STAND BY ME(7)
図書室。広大な一室。入り口の側には貸し出しのカウンター。原則貸し出しは先生か図書委員が受付をしており、今は貸し出し不可の状態だ。
何度も補修を加えられた丸テーブルと椅子、所狭しと並ぶ本棚に収められた本はどこか古めかしい。喫茶店でもやったらいいんじゃないかという雰囲気だ。
初めて来たけど、文芸部の部室と似たような雰囲気が心を落ち着かせてくれる。
本棚に挟まれた通路を進んでいくつか適当に選ぶと埃は被っておらず、ちゃんと図書委員が手入れをしていることが見て取れる。
管理も大変だろうなあ。
と、そんなことをしている暇はなかった。次の授業にはちゃんと出たいし。目的の本があるであろう本棚を物色して何冊か取り出す。
テーブル席について本を開く。
真面目っぽい題名だけど、TVゲームのグラフィックがそのまま貼り付いたような表紙が中二病精神にグッとくる。
「あいうえエルフ、エルフっと」
パラパラとページをめくって確認する。やはりメジャーなのだろう。解説は数ページに渡っている。その中から知りたいことだけを抜粋する。
[種族名:エルフ 別名アールヴなど]
[出生地:人目につかない森。エルフの森と呼ばれ里を形成している場合もある。]
[特徴:様々だが多数派を占めるのは金髪碧眼。耳が後方に長い。]
[種族的特徴:男女ともに容姿端麗。男女の出生比率は3:7で女性比率が高い。
プライドが高く潔癖。他種族より優れているという意識を持つ者が多い。特にドワーフ、人間に対しては嫌悪感を示す傾向がある。
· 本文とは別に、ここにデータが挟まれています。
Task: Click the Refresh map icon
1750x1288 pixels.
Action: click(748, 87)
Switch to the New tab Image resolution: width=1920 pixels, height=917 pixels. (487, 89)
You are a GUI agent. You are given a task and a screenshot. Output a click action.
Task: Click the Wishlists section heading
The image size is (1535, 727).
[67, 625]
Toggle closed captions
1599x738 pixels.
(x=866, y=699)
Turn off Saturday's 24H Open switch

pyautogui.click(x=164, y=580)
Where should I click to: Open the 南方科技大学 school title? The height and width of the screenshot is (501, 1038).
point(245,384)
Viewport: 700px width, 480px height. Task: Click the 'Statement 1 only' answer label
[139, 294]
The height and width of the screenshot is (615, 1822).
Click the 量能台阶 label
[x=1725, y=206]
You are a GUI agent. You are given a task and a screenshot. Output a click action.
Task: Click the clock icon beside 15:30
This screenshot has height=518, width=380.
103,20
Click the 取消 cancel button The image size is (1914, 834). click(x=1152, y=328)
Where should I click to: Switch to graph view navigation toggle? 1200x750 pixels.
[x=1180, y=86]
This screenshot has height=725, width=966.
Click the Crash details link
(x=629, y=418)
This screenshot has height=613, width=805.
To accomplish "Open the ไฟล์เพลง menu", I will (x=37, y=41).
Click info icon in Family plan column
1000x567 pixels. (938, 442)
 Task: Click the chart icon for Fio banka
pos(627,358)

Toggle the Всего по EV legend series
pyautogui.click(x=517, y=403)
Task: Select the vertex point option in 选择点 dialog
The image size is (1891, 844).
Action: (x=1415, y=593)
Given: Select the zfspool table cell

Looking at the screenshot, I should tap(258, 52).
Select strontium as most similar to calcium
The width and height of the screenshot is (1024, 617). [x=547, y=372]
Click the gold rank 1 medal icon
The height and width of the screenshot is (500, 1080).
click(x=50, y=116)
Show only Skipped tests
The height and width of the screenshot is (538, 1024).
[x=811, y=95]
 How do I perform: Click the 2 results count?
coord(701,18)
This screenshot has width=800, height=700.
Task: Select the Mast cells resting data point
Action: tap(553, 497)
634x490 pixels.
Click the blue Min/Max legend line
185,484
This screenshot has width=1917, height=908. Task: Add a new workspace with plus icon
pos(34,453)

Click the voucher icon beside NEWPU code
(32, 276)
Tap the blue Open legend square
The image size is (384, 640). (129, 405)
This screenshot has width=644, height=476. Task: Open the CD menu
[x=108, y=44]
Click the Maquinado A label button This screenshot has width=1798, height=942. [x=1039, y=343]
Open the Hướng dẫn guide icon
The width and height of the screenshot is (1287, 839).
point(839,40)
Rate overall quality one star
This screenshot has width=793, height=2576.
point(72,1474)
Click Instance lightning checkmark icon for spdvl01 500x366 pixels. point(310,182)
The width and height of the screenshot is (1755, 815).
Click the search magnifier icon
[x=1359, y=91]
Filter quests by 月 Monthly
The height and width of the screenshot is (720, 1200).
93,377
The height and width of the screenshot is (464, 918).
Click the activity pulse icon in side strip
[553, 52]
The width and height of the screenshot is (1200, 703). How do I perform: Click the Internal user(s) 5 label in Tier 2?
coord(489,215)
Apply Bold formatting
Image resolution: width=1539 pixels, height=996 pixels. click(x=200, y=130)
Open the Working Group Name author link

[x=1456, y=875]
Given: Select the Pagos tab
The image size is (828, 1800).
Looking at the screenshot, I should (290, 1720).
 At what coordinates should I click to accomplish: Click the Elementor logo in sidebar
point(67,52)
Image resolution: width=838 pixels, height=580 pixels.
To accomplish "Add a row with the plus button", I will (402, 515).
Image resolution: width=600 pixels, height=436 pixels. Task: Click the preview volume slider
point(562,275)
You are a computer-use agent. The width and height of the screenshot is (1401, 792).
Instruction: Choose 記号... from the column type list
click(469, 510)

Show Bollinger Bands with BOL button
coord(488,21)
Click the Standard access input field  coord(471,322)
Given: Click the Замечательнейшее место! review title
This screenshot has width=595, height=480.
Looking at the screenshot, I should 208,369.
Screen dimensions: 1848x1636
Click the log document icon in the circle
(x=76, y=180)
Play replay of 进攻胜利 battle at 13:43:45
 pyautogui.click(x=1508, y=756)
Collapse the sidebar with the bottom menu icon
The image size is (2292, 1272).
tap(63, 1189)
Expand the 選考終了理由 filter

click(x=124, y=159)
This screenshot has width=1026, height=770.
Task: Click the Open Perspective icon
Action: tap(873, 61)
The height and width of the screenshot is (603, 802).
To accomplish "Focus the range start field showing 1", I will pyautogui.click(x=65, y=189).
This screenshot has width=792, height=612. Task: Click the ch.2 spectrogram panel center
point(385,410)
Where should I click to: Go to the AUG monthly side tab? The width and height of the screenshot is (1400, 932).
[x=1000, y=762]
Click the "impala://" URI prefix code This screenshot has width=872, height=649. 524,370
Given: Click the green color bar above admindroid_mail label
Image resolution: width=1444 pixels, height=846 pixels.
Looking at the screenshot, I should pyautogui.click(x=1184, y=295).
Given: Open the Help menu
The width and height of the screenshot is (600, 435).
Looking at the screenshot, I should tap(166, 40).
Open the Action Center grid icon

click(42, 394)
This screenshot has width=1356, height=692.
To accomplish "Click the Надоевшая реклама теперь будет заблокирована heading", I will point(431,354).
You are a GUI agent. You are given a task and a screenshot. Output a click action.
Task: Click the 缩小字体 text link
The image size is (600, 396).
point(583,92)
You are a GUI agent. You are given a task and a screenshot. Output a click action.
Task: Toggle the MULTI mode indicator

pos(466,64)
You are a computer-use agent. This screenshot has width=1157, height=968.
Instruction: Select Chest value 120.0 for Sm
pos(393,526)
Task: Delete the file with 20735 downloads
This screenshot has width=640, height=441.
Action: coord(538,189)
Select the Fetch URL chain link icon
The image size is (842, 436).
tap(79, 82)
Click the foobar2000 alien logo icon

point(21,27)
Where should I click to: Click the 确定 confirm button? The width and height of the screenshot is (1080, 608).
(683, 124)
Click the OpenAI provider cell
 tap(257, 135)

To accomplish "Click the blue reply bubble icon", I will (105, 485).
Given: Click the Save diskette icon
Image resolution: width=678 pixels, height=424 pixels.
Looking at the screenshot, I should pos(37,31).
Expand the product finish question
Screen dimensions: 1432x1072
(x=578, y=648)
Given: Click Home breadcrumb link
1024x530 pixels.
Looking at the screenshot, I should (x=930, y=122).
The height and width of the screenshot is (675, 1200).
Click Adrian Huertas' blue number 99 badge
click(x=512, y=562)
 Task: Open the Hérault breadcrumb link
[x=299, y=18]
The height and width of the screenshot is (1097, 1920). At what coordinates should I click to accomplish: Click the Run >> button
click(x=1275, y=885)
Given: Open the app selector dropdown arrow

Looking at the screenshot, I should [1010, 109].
通常のエルフは寿命は1000年〜2000年。ハイエルフと呼ばれる王族の血を引くエルフは不老不死である。
森を愛し、住処としている。弓を利用した狩を得意とするが捉えた獲物は信仰する神への献上品であり食用ではない。菜食主義であり、野菜や木の実を主食としている。
魔法に対して強い親和性を持ち、他種族よりも高度で高出力な魔法を発現できる]
ファンタジー種族のエルフと実際のエルフさん。類似する点は多い。そして彼女は【エルフ】の性質を強く受け継いだ先祖返り。
全てとはいえなくても共通する部分もあるのだろう。
気になるのは、不老不死の文字。そうじゃなくても1000年〜2000年て......
目を閉じて考えて一人の女の子のことを考える。
嫌いなはずの人間の社会の中で生活して、人の心が読める。長命が故に彼女は周囲から取り残される。
僕を嫌いだと、嘘が嫌いだと言った彼女の悲しさと寂しさが混じった表情が脳裏に過ぎる。
せいぜい16年しか生きていない僕に彼女の気持ちを理解するなんて到底出来るはずはないけれど、それでもやっぱり、何もしないなんて出来やしない。
僕は知ってしまった。
彼女が【エルフ】であることも苦しんでいるであろうことも。知っていて目を閉じて耳を塞ぐなんてそんなの嫌だ。
「そうか、僕、嫌なんだ」
自分の心で呟いた1つの感情が腑に落ちた。